したがって、中堅・中小企業の海外展開支援に当たっては、個々の企業のニーズに応じて、専門家が寄り添い、情報収集、計画策定から販路開拓に至るまでの総合的な支援をきめ細かく行うことが必要である。こうした背景から、2016年2月26日に「新輸出大国コンソーシアム」が設立された。(第Ⅲ-3-2-2図)

第Ⅲ-3-2-1図 海外展開の課題についての企業アンケート結果

第Ⅲ-3-2-2図 新輸出大国コンソーシアム概要図

2.新輸出大国コンソーシアムによる支援状況

「新輸出大国コンソーシアム」の設立以降、工業品のみならず、農水産品、サービスなども含めた多様な業種にわたる7,088社に対し会員証を発行し、専門家を割り当て、支援を実施している(支援対象企業の業種は第Ⅲ-3-2-3図参照)。また、全国で1,110の支援機関が参加(支援機関の構成は、第Ⅲ-3-2-4表参照)しており、今後も、参加機関の拡大に努め、支援メニューの一層の充実を図る。専門家については、中堅・中小企業が直面する様々な課題に対応するため、幅広い分野における473名の専門家を確保した。

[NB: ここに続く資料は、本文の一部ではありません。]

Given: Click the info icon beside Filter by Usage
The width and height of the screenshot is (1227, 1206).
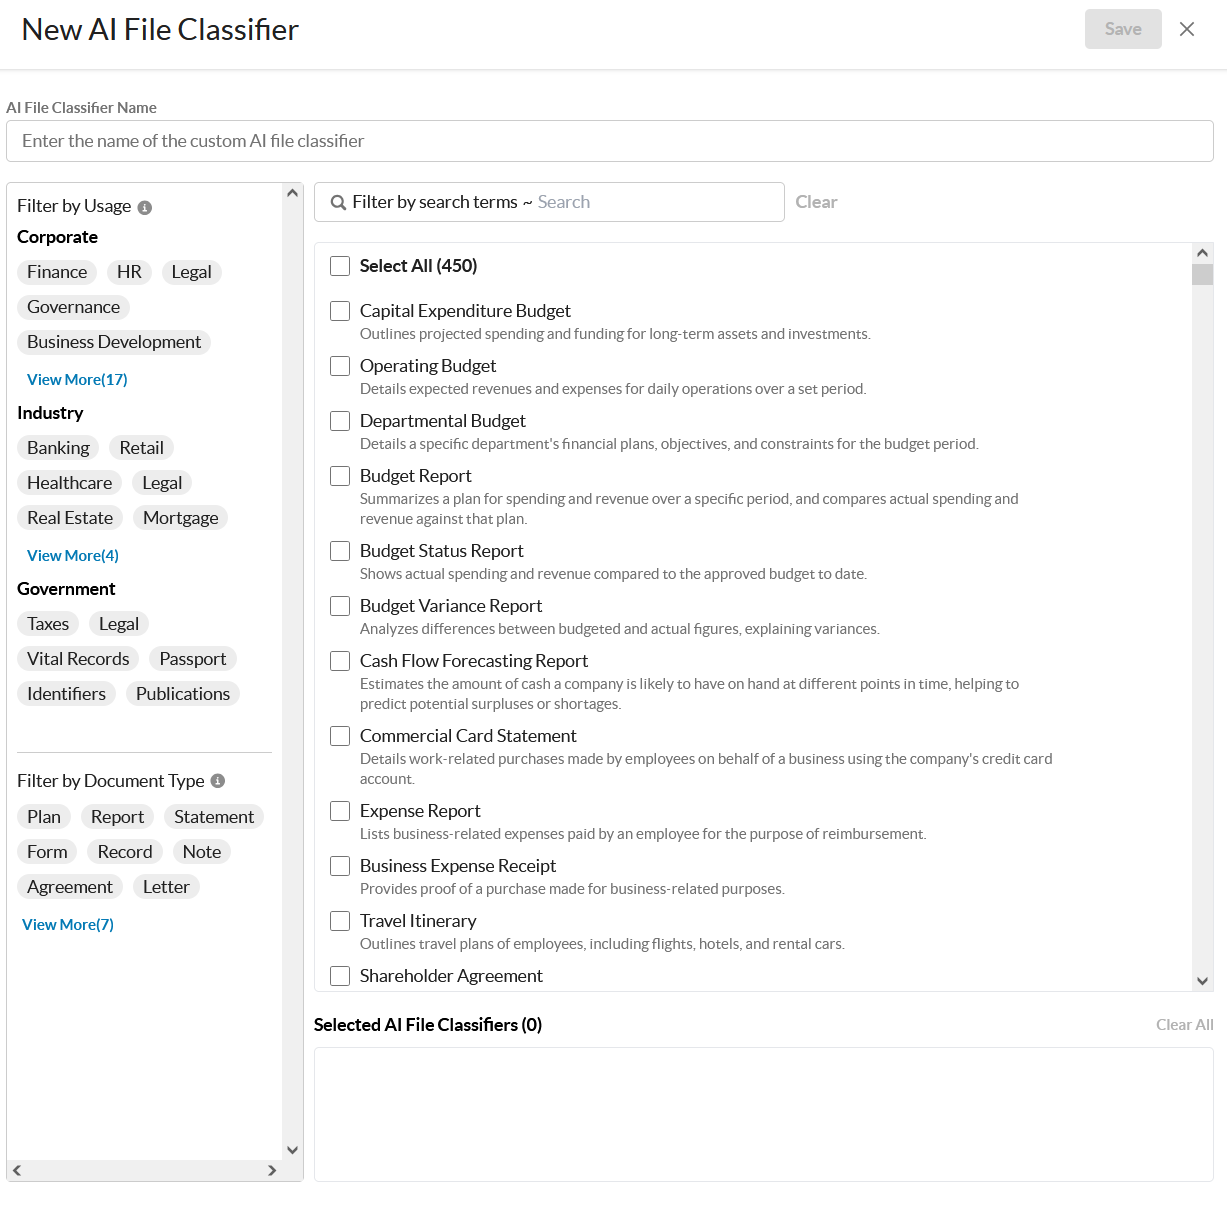Looking at the screenshot, I should [146, 207].
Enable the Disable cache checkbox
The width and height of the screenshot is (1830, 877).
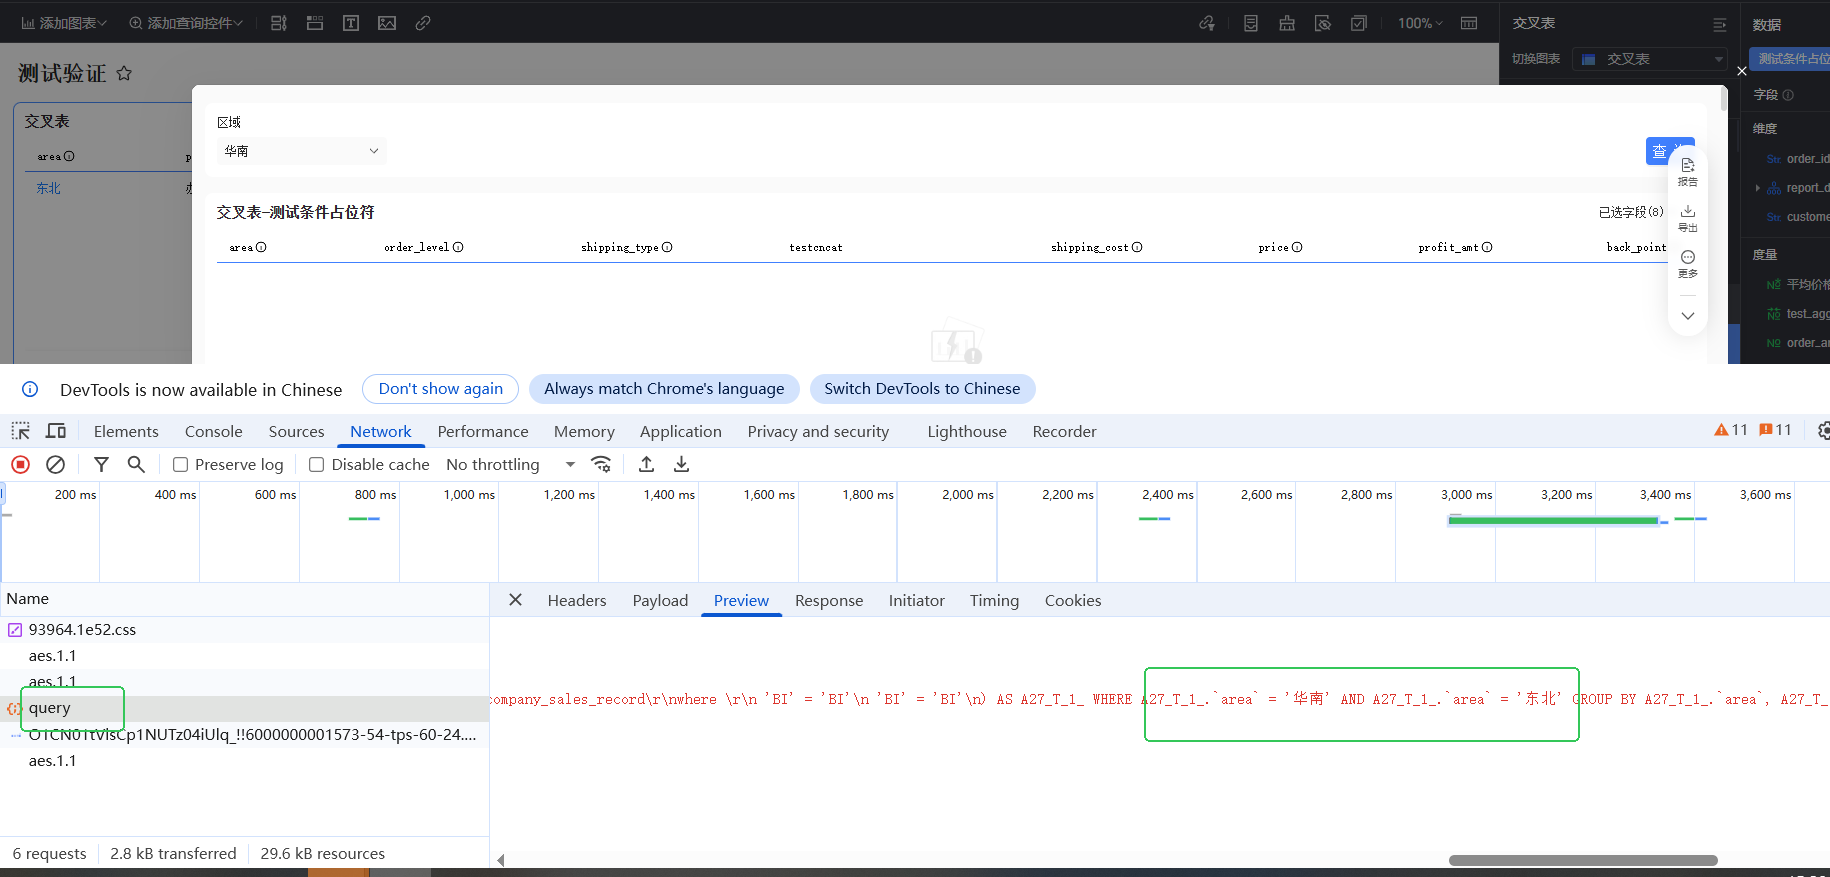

第Ⅲ-3-2-3図 支援対象企業の業種(2018年3月31日時点)

第Ⅲ-3-2-4表 支援機関の構成(2018年3月31日時点)

3.新輸出大国コンソーシアムによる支援の取組

新輸出大国コンソーシアムでは、中堅・中小企業の海外展開に関する主な課題である「販路開拓」「人材確保」「資金確保・リスクへの対応」「現地規制・規格への対応」等について、支援機関と相互に連携しながら、以下の支援を実施している。

(1)販路開拓

支援対象企業のニーズに応じて、専門家が、市場調査、ビジネスプランの策定、バイヤーの選定、現地での商談、基準・認証制度への対応、海外店舗の立ち上げなどを通して、海外展開のあらゆる段階において適切なサポートを行い、企業の輸出・現地進出をハンズオン支援している。

(2)人材の確保

支援機関である海外産業人材育成協会(AOTS)が、海外進出先のビジネスを担う外国人材を育成するため、日本での受入れ研修や海外への専門家派遣による支援を実施している。また、JETROが、海外展開を目指す企業における高度外国人材や外国人留学生の採用を支援するため、企業向けセミナー等の機会を提供している。

(3)資金確保・リスクへの支援

日本貿易保険(NEXI)、国際協力銀行(JBIC)、日本政策金融公庫(JFC)などが、支援機関として、企業の様々な金融面のニーズに対応している。貿易代金の回収不能など貿易に係る損失をカバーするNEXIの貿易保険のほか、JBICの現地通貨建て融資(バーツ、ルピア等)、JFCの海外展開・事業再編資金融資など海外展開も支援している。

(4)現地規制・規格への対応

現地の輸入規制、海外展開に必要なUL、CEマーク等の国際認証やFDA取得に関する支援対象企業の課題解決のため、専門家による情報提供や、国際認証の取得手続きについてのアドバイスを行っている。